OK, I agree. I don't think we want to encode ranges as NetCDF or JPEG, or things like that. And I don't think we need range set format flexibility now - maybe we'll find it's useful later, but I agree that it introduces too many complexities.
So are we saying that a CovJSON document (and ranges that are linked from it) must be entirely text-JSON or CBOR, but no mixes? I.e. we couldn't link a CBOR range from a text-JSON document? I think that's OK.
Or we could say that the URL in a linked range will always return the same format as the original document. The server may implement content negotiation to return a different format (e.g. CBOR), but that's for the client to negotiate.
So are we saying that a CovJSON document (and ranges that are linked from it) must be entirely text-JSON or CBOR, but no mixes? I.e. we couldn't link a CBOR range from a text-JSON document? I think that's OK.
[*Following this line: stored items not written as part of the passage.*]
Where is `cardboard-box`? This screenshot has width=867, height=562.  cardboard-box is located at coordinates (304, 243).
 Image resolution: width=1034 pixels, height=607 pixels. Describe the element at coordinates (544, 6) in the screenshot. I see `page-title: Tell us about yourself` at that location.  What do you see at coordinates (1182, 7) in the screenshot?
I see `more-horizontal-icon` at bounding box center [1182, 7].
I would say so, yes. More precisely, you have to link to a resource which offers a CovJSON representation. Other resource representations (e.g. HTML, or CovCBOR) may be offered as well at the given URL, but these are explicitly ignored by the CovJSON spec. If we define a separate format based on CovJSON called CovCBOR, then this would similarly say that the linked range resource has to offer a CovCBOR representation. Whether and how exactly those two formats are mixed via content negotiation I think is out of scope here. But since it is actually easy to support once conneg is available in the server I wouldn't worry too much. The main thing is: If you start with JSON, you are guaranteed to get JSON. Even if we just define CBOR for the ranges themselves (I'm not in favour of that), then effectively we require conneg (since there's just a single range URL) if people want to use that from CovJSON in addition (because their clients are smarter and know CBOR), and I think that's fine. So... let's stop worrying, and close this... I don't think we're blocking any roads here in the future, there's enough ways for extension.
Resolution:
Ok?
Yes, agreed.
I have the feeling that it's not the best idea to have the JSON and CBOR variants merged into a single specification and under the same name. It not only creates confusion but also bloats it up unnecessarily. Any opinions?